You don't have to use the thing to plug into an electric socket it seems, D.A.P. dog collar Somebody who has used a D.A.P. Dog collar

A double-blind placebo-controlled study which ran over a period of 4 weeks, involving D.A.P. dog collars and police dogs in Austria .
 
A DAP diffuser has really helped next doors dog. The barking is minimal now, compared to a more or less ongoing noise.

I hear what Cayla is saying - and goodness knows she's the voice of experience when it comes to dogs. But I simply couldn't deprive him of affection and attention - and on my bed and by my side he'd be.......
 
But (in the nicest possible way!) that's a very human way of looking at things and why so many dogs have issues!

You want it honey? OK, you have it, whenever you demand it. Oh, I can't give you whatever you want right at the minute. Hey - why are you sad? Why are you being naughty?

Plus my bed would collapse if mine came anywhere near it :p
 
I know, I know..........

But look, you're talking to someone who's recently watched Marley and Me - and is in love with BF's Bichon Frise............

Stepping away from the keyboard now:p:D
 
But (in the nicest possible way!) that's a very human way of looking at things and why so many dogs have issues!

You want it honey? OK, you have it, whenever you demand it. Oh, I can't give you whatever you want right at the minute. Hey - why are you sad? Why are you being naughty?

Plus my bed would collapse if mine came anywhere near it :p

LMFAO at you 2, esp the bed collapsing bit:D:D I just got up and it's woke me up more:D

It does work Amymay, but I hear what you are saying:D (you softie), when you are like me and have hundredes to contend with and you have a time frame to get them into home and crate trained and seperation anxiety free, which is possibly why they where handed in to us you need to let the mind rule and not the heart (It's also better for the dogs mins);)......im doing it with a saffi now (the hardest breed in the world):mad: to crate train or crack seperation anxiety, and I have done so within the week by exercising her and not lavishing her with atention, she has a run on a morning then an afternoon then tea time with my pack (it kills her):rolleyes::D but she will try and keep up:D, this was her routine, she was in the crate inbetween time with me in the house walking about and ignoring and she had lots of yummy treats inbetween and slept, now she is coming in the sitting room for some stroke time on a night time, and she will now go in the crate herself no probs when ever and is silent, and she has a new mammy and daddy and big brother (labrador):D coming to see her on Saturday:D and they needed her crate trained to seperate them both until they are used to each other.
 
I know, I know..........

But look, you're talking to someone who's recently watched Marley and Me - and is in love with BF's Bichon Frise............

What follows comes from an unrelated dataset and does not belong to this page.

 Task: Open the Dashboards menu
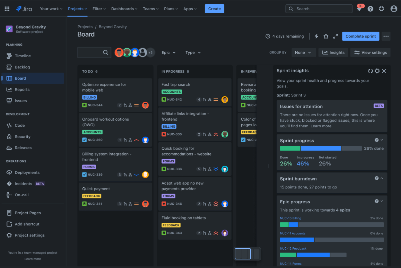(124, 9)
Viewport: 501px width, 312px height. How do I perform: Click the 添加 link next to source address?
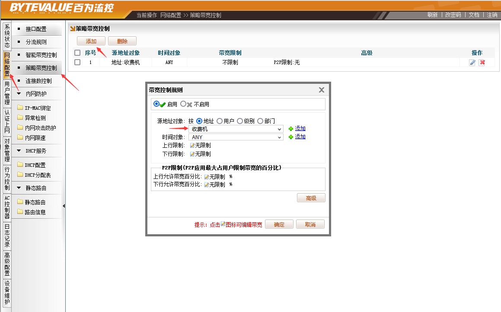click(300, 129)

Stepping away from the keyboard now:p:D

Lol, I watched Marley and Me, as funny as it was and heart warming, that dog would not last 2 mins in here displaying that behaviour:eek::rolleyes::D not that I would get rid....just train the bloody hoon:D:D
 
Thanks guys!

Crate training isn't really an option as I have another dog moving in a week tomorrow (with lodger).

I'm hoping that she'll make a massive different to him but I am ensuring that he's spending atleast 5 hours a day in the kitchen now while I work upstairs.

I asked the dog walker to pop him straight back in the kitchen earlier from the walk while I picked my mum up from work. He was only barking intermittently when I got back so I think it's starting to work!

I will try a DAP difusser - used one on Jack and it didn't work at all.....although it's probably going to help when his playmate is introduced anyway.

He's not food orientated in the slightest which makes things quite difficult although for the firs ttime today, he took the kong that was smothered with beef spread (yuk) and it seemed to help him forget where he was.

Unfortunately he still won't sleep while he's on his own in the kitchen but I guess that will come in time.

Hes such a lovely dog that I do want to get this cracked........
 
But (in the nicest possible way!) that's a very human way of looking at things and why so many dogs have issues!

You want it honey? OK, you have it, whenever you demand it. Oh, I can't give you whatever you want right at the minute. Hey - why are you sad? Why are you being naughty?

Plus my bed would collapse if mine came anywhere near it :p


;) But, but if I demand them to sleep in my bed and they don't obey, does that mean that my dogs are smarter than me and refuses to be treated as humans?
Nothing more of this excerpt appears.